ACTIVITY
Copy word for word the lines from the start of the records through the line that contains "Banana Oat Chocolate", both included.

Extracted records
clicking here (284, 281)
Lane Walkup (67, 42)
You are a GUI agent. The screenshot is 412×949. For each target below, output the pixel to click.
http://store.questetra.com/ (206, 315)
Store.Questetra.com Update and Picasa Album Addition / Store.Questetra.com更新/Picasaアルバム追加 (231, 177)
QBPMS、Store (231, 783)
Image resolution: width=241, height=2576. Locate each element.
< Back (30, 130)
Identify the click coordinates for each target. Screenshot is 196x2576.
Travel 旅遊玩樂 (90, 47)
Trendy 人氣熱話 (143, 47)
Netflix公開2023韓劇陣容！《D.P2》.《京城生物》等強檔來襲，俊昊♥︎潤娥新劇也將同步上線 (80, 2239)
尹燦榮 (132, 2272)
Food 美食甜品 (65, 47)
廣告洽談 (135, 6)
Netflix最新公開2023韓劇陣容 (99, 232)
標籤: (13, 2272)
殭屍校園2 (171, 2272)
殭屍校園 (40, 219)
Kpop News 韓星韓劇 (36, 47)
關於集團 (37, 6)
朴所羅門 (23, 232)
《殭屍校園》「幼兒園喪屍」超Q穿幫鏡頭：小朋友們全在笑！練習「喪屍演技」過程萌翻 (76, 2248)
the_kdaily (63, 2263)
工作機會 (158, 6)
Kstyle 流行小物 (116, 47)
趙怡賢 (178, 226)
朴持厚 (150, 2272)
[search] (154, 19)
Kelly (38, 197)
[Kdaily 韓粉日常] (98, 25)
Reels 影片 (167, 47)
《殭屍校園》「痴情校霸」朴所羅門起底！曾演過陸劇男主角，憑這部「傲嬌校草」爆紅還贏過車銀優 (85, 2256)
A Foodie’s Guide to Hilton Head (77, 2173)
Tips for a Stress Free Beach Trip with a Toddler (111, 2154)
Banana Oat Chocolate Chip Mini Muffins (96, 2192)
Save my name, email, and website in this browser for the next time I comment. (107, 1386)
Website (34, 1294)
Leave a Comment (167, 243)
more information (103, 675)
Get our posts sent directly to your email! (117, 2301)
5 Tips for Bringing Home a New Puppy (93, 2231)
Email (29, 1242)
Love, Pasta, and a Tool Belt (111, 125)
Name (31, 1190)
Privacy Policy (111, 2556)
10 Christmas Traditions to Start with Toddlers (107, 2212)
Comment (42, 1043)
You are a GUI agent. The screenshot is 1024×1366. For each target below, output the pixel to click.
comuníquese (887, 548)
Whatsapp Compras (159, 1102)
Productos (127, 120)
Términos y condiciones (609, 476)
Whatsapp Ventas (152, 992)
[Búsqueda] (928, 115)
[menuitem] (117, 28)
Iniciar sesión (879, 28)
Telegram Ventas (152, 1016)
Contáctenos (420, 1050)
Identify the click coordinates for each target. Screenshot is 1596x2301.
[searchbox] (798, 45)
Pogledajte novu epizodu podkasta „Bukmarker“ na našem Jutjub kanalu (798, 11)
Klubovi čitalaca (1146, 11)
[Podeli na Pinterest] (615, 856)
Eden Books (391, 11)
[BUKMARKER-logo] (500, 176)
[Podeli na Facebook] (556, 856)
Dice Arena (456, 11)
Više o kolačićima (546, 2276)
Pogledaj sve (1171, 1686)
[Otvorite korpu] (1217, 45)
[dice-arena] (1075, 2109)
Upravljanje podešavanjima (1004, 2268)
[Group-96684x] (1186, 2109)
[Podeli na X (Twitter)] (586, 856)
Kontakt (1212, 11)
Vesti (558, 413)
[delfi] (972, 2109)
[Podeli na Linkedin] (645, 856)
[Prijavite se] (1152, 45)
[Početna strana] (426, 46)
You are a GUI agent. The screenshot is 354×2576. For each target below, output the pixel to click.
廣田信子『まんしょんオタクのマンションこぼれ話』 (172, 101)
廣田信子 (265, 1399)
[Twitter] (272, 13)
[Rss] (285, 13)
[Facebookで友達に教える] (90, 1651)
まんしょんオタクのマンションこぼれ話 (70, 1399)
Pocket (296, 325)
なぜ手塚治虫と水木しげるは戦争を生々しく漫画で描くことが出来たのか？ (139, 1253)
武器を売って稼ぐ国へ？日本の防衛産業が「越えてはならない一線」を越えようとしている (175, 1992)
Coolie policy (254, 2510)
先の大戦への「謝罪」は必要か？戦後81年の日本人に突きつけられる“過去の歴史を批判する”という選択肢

RESULT
clicking here (284, 281)
Lane Walkup (67, 42)
You are a GUI agent. The screenshot is 412×949. For each target below, output the pixel to click.
http://store.questetra.com/ (206, 315)
Store.Questetra.com Update and Picasa Album Addition / Store.Questetra.com更新/Picasaアルバム追加 (231, 177)
QBPMS、Store (231, 783)
Image resolution: width=241, height=2576. Locate each element.
< Back (30, 130)
Identify the click coordinates for each target. Screenshot is 196x2576.
Travel 旅遊玩樂 (90, 47)
Trendy 人氣熱話 (143, 47)
Netflix公開2023韓劇陣容！《D.P2》.《京城生物》等強檔來襲，俊昊♥︎潤娥新劇也將同步上線 (80, 2239)
尹燦榮 (132, 2272)
Food 美食甜品 (65, 47)
廣告洽談 (135, 6)
Netflix最新公開2023韓劇陣容 (99, 232)
標籤: (13, 2272)
殭屍校園2 (171, 2272)
殭屍校園 (40, 219)
Kpop News 韓星韓劇 (36, 47)
關於集團 (37, 6)
朴所羅門 (23, 232)
《殭屍校園》「幼兒園喪屍」超Q穿幫鏡頭：小朋友們全在笑！練習「喪屍演技」過程萌翻 (76, 2248)
the_kdaily (63, 2263)
工作機會 (158, 6)
Kstyle 流行小物 (116, 47)
趙怡賢 (178, 226)
朴持厚 (150, 2272)
[search] (154, 19)
Kelly (38, 197)
[Kdaily 韓粉日常] (98, 25)
Reels 影片 (167, 47)
《殭屍校園》「痴情校霸」朴所羅門起底！曾演過陸劇男主角，憑這部「傲嬌校草」爆紅還贏過車銀優 (85, 2256)
A Foodie’s Guide to Hilton Head (77, 2173)
Tips for a Stress Free Beach Trip with a Toddler (111, 2154)
Banana Oat Chocolate Chip Mini Muffins (96, 2192)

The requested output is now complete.